▶ Document segment
◆ ◆ ◆ ◆

FIG. 14 illustrates a non-emulsifier test in accordance with the present disclosure in brine (50 mL)/diesel (50 mL), using a filtered brine with a crosslinking additive containing a scale inhibitor, non-emulsifier, and iron control agent, in accordance with aspects of the present disclosure, the image being taken at 5 minutes, 54 seconds.

FIG. 15 illustrates a non-emulsifier test in accordance with the present disclosure in brine (75 mL)/diesel (25 mL), using a filtered brine with a crosslinking additive containing a scale inhibitor, non-emulsifier, and iron control agent, in accordance with aspects of the present disclosure, the image being taken at 4 minutes, 19 seconds.

FIG. 16 illustrates the results of an iron-control test for 0.04 grams of ferrous sulfate in 100 mL of distilled water.

FIG. 17 illustrates the results of an iron-control test for a filtered brine with a crosslinking additive containing a scale inhibitor, non-emulsifier, and an iron control agent, in accordance with aspects of the present disclosure.

The Figures and detailed descriptions of these specific embodiments are not intended to limit the breadth or scope of the inventive concepts or the appended claims in any manner. Rather, the Figures and detailed written descriptions are provided to illustrate the inventive concepts to a person of ordinary skill in the art and to enable such person to make and use the inventive concepts.

◆ ◆ ◆ ◆

Data drawn from a collection
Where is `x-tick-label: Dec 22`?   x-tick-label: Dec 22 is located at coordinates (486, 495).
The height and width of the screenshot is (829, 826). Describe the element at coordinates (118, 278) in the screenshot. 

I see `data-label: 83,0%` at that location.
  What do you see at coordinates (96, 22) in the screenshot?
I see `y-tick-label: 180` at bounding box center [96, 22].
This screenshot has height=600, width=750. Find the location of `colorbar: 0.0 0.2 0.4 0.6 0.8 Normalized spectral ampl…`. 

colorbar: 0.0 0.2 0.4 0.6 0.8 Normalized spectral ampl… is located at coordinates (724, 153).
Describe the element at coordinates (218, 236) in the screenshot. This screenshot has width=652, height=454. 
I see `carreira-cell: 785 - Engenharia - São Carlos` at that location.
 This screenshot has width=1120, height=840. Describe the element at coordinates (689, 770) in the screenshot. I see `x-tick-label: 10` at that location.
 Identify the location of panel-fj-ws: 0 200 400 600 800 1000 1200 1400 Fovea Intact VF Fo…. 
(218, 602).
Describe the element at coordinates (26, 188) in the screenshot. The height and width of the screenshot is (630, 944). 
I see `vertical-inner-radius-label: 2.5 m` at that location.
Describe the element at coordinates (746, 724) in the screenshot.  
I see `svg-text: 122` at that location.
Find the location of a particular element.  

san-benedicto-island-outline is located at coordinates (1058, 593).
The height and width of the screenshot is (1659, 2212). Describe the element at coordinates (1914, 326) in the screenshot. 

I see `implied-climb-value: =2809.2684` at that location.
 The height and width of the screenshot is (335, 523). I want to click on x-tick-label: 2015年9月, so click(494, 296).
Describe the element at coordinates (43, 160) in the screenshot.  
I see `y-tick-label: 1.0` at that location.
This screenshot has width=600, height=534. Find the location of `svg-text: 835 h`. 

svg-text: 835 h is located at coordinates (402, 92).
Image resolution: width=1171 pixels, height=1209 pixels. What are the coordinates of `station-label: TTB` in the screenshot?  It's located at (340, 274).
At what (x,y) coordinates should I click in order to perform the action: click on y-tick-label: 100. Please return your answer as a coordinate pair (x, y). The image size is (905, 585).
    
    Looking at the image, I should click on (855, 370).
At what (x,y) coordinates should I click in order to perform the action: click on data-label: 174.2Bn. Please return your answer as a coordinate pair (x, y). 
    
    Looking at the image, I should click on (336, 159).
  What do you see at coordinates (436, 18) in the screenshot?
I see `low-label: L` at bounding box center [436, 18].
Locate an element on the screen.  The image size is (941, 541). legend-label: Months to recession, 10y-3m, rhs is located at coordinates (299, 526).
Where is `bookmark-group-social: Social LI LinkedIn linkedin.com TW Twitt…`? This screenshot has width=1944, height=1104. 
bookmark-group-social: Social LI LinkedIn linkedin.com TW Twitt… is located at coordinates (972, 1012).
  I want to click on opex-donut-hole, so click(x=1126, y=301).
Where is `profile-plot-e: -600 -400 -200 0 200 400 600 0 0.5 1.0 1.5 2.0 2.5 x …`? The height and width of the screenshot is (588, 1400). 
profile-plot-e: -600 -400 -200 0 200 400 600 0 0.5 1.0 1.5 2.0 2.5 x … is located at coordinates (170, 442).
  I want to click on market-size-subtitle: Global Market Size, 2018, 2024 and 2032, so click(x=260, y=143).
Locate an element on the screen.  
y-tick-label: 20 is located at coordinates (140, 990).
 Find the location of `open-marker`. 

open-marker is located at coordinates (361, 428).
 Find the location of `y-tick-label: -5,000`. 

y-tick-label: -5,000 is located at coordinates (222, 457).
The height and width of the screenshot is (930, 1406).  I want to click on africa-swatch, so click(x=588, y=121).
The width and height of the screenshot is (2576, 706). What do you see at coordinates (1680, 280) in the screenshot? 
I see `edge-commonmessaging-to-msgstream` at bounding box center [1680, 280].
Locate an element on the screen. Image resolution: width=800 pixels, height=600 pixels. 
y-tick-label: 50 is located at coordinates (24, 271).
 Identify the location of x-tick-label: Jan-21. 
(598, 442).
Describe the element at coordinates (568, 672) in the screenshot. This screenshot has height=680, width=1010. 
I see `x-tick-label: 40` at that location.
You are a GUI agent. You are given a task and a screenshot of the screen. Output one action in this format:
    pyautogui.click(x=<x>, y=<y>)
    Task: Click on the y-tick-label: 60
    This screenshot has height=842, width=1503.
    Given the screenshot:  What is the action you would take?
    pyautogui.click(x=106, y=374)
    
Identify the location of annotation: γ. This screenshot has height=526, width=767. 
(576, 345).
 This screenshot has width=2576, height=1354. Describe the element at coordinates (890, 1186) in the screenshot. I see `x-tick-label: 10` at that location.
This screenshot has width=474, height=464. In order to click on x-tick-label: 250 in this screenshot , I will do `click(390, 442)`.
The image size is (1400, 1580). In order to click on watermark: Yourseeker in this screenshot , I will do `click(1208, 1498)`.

◆ ◆ ◆ ◆

▶ Description of the task
Condense the paragraph of the document segment that begins "FIG. 14 illustrates" into a short bulleted list that keeps its main facts. Work from the document segment alone.

▶ Solution for this exercise
- FIG. 14 shows a non-emulsifier test.
- The mixture is 50 mL of brine and 50 mL of diesel.
- The brine is filtered and has a crosslinking additive containing a scale inhibitor, non-emulsifier, and iron control agent.
- The image was taken at 5 minutes, 54 seconds.